| 831.201 |
| Liechtensteinisches Landesgesetzblatt |
| Jahrgang 1991 |
Nr. 9 |
ausgegeben am 8. Februar 1991 |
Verordnung
vom 22. Januar 1991
betreffend die Abänderung der Verordnung zum Gesetz über die Invalidenversicherung
Aufgrund von Art. 48 Abs. 1 und Art. 85 des Gesetzes vom 23. Dezember 1959 über die Invalidenversicherung, LGBl. 1960 Nr. 5, in der Fassung des Gesetzes vom 4. November 1981, LGBl. 1982 Nr. 14, und des Gesetzes vom 18. Oktober 1988, LGBl. 1988 Nr. 47, verordnet die Regierung:
Die Verordnung vom 22. Dezember 1981 zum Gesetz über die Invalidenversicherung, LGBl. 1982 Nr. 36, in der Fassung der Verordnung vom 11. Dezember 1990, LGBl. 1990 Nr. 90, wird wie folgt abgeändert:
Höchstversicherter Tages- und Jahresverdienst, Kinderzulage und Mindestbetrag
1) Das Taggeld gemäss Art. 48 des Gesetzes beträgt 80 % des dem Versicherten infolge Invalidität entgehenden Lohnes einschliesslich regelmässiger Nebenbezüge. Ein Mehrbetrag des Tagesverdienstes über 267 Franken bzw. ein Mehrbetrag des Jahresverdienstes über 97 200 Franken wird nicht berücksichtigt. Das Tagesgeld wird für jeden Kalendertag ausgerichtet.
2) Die Kinderzulage gemäss Art. 49 des Gesetzes beträgt 12 Franken im Tag.
3) Der Mindestbetrag für Taggelder gemäss Art. 50 Abs. 3 des Gesetzes beträgt 25 Franken im Tag.

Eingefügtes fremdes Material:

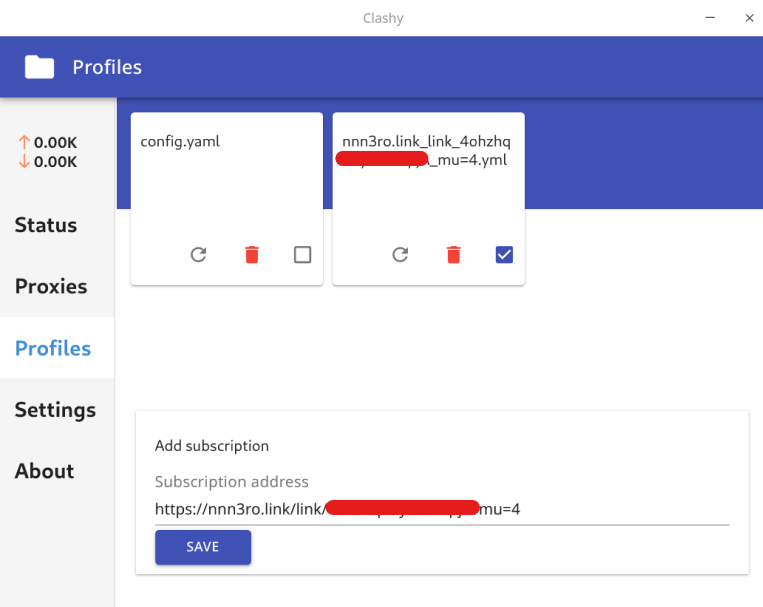
Task: Focus the Subscription address input field
Action: (x=441, y=509)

Der Eingliederungszuschlag ist in diesem Betrag inbegriffen.
II. Aufhebung bisherigen Rechts
Die Verordnung vom 11. Dezember 1990 betreffend die Abänderung der Verordnung zum Gesetz über die Invalidenversicherung, LGBl. 1990 Nr. 90, wird aufgehoben.
Diese Verordnung tritt am 1. Januar 1991 in Kraft.